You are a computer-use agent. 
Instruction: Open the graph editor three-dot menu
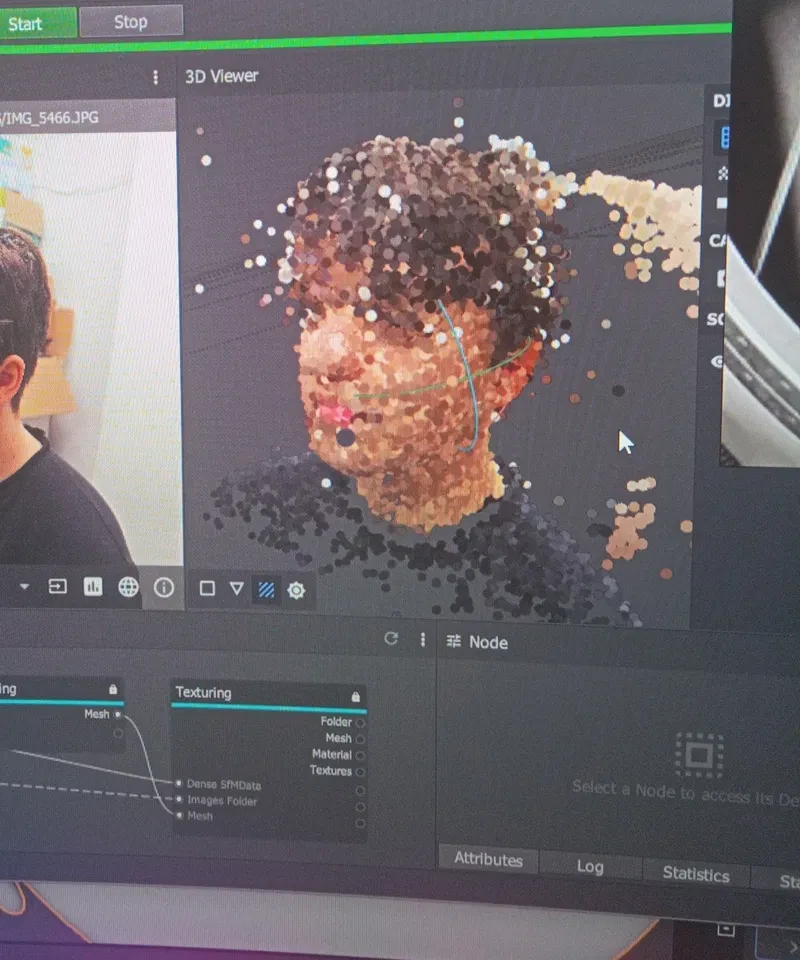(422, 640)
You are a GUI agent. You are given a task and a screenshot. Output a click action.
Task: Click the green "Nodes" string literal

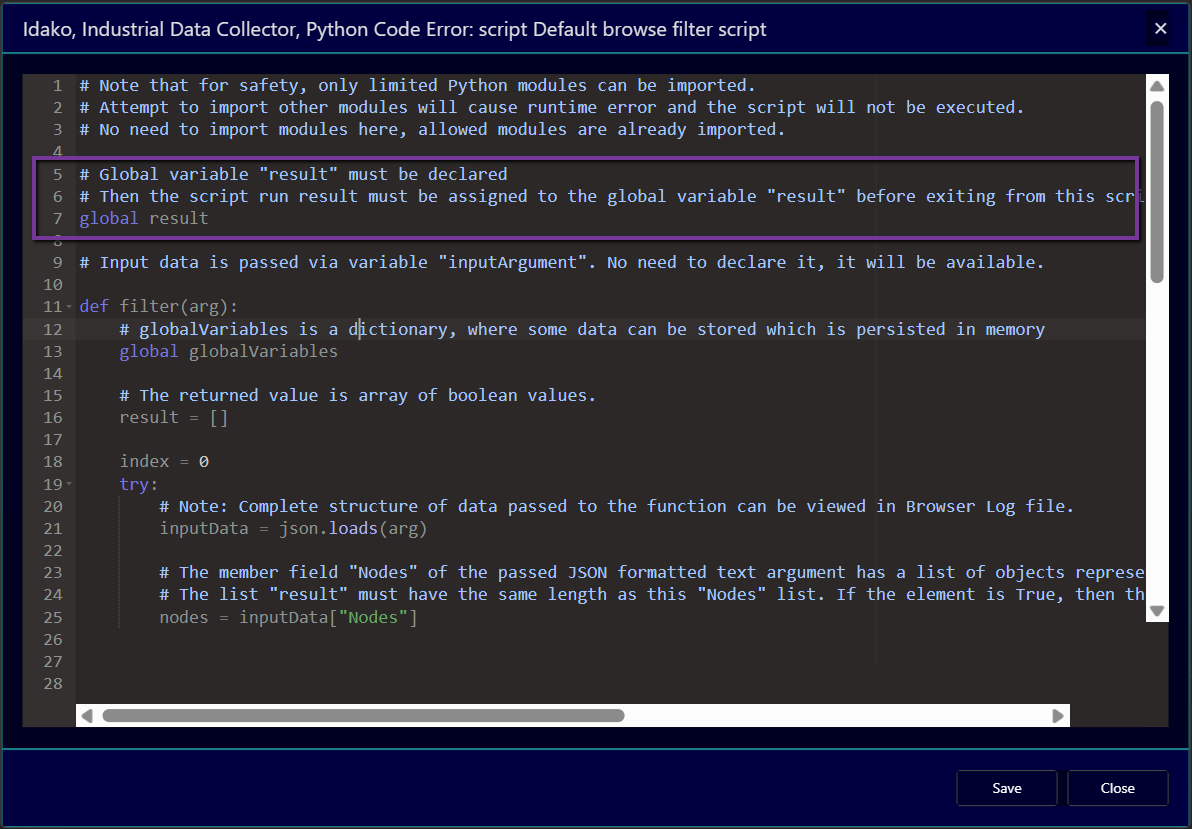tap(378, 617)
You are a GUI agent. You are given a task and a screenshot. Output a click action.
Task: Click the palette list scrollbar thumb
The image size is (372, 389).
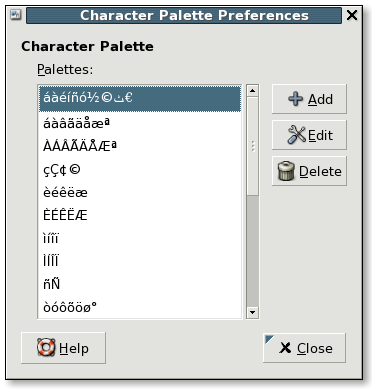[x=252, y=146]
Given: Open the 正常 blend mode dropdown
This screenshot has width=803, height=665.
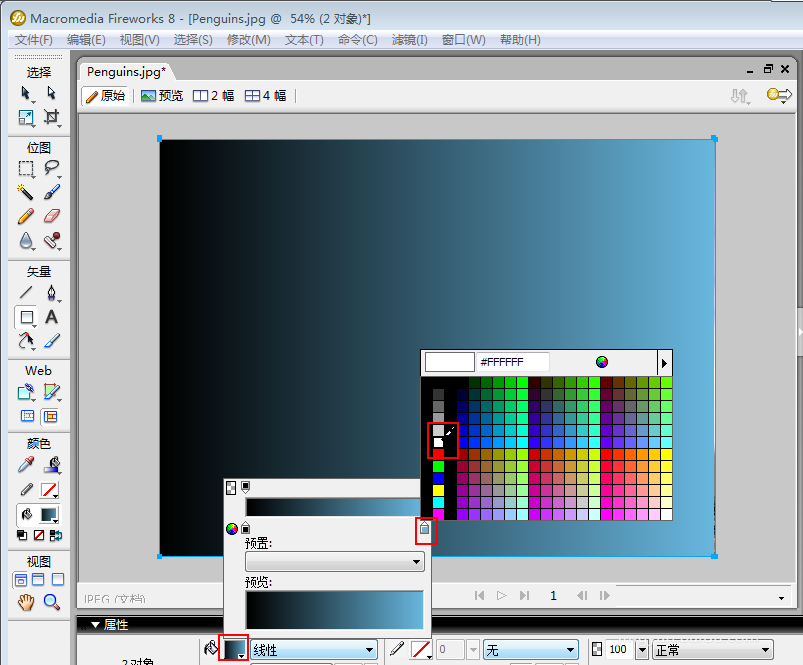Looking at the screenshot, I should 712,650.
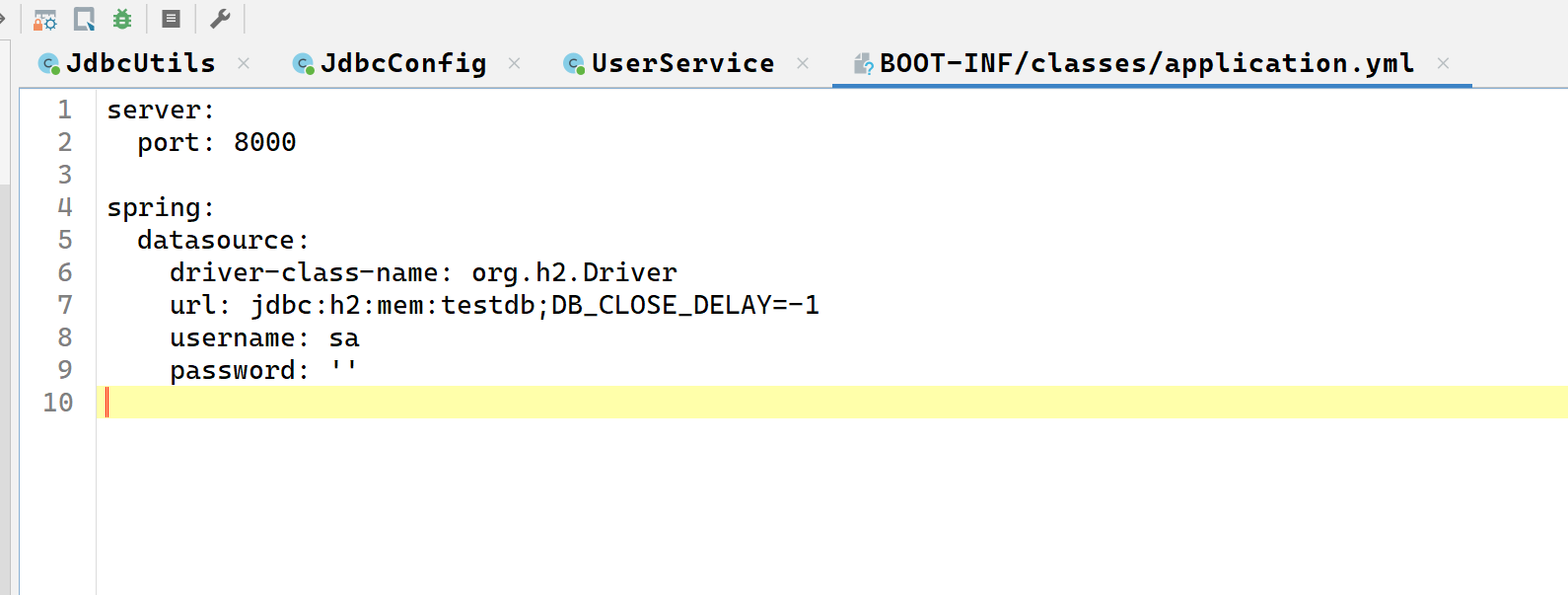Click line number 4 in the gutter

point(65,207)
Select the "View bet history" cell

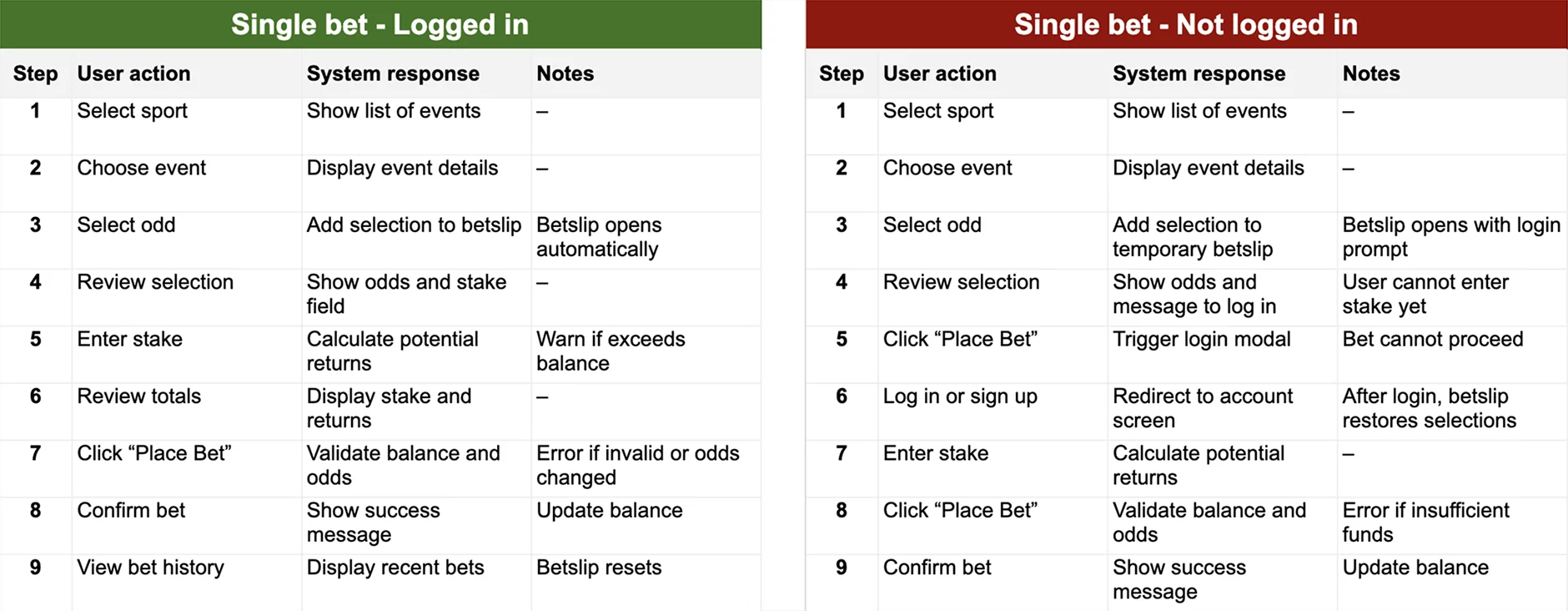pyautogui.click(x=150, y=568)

**YOUR GOAL**
Repeat, word for word, each of the records, omitting any image they hold.

**RESULT BELOW**
You are a computer-use agent. 
Instruction: Open the graph editor three-dot menu
(422, 640)
You are a GUI agent. You are given a task and a screenshot. Output a click action.
Task: Click the green "Nodes" string literal

tap(378, 617)
You are a GUI agent. You are given a task and a screenshot. Output a click action.
Task: Click the palette list scrollbar thumb
The image size is (372, 389).
[x=252, y=146]
Given: Open the 正常 blend mode dropdown
This screenshot has width=803, height=665.
Looking at the screenshot, I should 712,650.
Click line number 4 in the gutter

point(65,207)
Select the "View bet history" cell

pyautogui.click(x=150, y=568)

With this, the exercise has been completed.